Baebes Herald a Busy Season for Moor Venue

June 4, 2008

By Simon Parker

C ornwall’s moorland theatre kicked off its summer season at the weekend with an appearance by chart-topping classical musicians, the Mediaeval Baebes.

Choosing lyrics from medieval texts and setting them to original scores using medieval and classical instruments, the Baebes entertained a huge crowd under Sterts’ covered amphitheatre at Upton Cross, near Liskeard.

The all-female group, whose work on the BBC’s Virgin Queen earned them an Ivor Novello award for best television soundtrack last year, sing in French, Spanish, English, Italian, Gaelic, and Swedish. And, for one of their number, the Sterts gig was a kind of homecoming – Emily Ovenden grew up at nearby St Neot.

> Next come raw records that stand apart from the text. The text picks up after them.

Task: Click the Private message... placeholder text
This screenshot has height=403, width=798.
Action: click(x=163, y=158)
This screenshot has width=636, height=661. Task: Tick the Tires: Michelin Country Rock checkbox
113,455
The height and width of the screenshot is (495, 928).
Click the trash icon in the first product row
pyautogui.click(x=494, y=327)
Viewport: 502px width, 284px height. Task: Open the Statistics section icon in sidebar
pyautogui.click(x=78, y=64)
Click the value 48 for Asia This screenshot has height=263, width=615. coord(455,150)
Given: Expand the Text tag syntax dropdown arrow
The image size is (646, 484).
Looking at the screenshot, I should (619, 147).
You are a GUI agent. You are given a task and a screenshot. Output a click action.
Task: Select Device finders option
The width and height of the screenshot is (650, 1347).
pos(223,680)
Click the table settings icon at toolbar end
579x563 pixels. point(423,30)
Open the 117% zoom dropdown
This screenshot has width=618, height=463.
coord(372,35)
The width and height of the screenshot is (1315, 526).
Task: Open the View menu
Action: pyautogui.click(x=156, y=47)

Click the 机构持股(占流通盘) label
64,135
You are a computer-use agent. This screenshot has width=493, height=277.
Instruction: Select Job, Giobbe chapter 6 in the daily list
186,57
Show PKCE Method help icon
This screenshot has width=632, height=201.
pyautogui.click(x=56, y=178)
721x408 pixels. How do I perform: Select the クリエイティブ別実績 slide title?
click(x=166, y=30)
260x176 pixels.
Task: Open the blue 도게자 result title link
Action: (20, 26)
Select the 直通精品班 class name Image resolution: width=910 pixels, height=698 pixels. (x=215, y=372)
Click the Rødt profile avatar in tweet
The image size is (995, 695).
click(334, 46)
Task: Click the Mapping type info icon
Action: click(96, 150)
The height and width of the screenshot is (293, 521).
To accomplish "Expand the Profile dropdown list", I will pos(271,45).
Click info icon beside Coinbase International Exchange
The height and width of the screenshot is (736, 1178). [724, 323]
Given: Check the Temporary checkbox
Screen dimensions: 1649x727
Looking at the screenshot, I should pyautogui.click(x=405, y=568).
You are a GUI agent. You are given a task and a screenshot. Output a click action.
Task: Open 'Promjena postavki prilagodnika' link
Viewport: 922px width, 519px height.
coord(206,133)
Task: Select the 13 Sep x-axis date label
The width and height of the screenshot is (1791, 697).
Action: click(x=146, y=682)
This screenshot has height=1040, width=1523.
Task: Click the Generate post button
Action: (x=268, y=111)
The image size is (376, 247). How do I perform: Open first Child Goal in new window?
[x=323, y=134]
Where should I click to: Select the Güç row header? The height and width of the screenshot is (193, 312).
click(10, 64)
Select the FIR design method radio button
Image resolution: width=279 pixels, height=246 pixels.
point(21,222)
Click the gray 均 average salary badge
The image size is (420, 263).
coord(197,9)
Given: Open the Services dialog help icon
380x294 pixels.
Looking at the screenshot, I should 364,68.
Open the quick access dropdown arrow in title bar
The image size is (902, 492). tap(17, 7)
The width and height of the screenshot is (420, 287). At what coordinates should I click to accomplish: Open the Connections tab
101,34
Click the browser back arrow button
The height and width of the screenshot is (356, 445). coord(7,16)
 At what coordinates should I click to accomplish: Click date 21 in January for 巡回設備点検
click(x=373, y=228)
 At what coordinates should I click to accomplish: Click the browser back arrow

Joy Dent, a Sterts volunteer, said afterwards: “It was an excellent night and a lovely way to start the summer season. The audience had a great time and the Baebes really loved performing here. They wrote us a thank you note, describing Sterts as ‘the best venue in Cornwall’.”

The iconic venue, nestled in lush countryside below Caradon Hill, has been in operation for more than two decades, providing theatre, music, dance, exhibitions, films and other entertainment throughout the year. The busiest period is the summer season, which continues this week with a visit by what promises to be an irreverent version of Shakespeare’s A Comedy Of Errors.

Presented by Full Tilt Theatre Company and adapted by Gunduz Kalic, a 36-strong cast will combine aspects of energetic physical theatre with music and song. It can be seen this Thursday and Friday at 7.30pm.

The in-house Sterts Theatre Company is a mainstay of the summer, with up to four different productions running from June to September. This year it is presenting The Importance Of Being Earnest, Oliver: The Musical, Stepping Out, and Strangers On A Train.

Oscar Wilde’s The Importance Of Being Earnest is as fresh and witty today as it was when first performed on Valentine’s Day 1895. It remains one of the few great modern social comedies to have survived the period in which it was written – and includes the most famous handbag in English literature. The author himself, in typically modest style, said of it: “The first act is ingenious, the second beautiful, the third abominably clever.”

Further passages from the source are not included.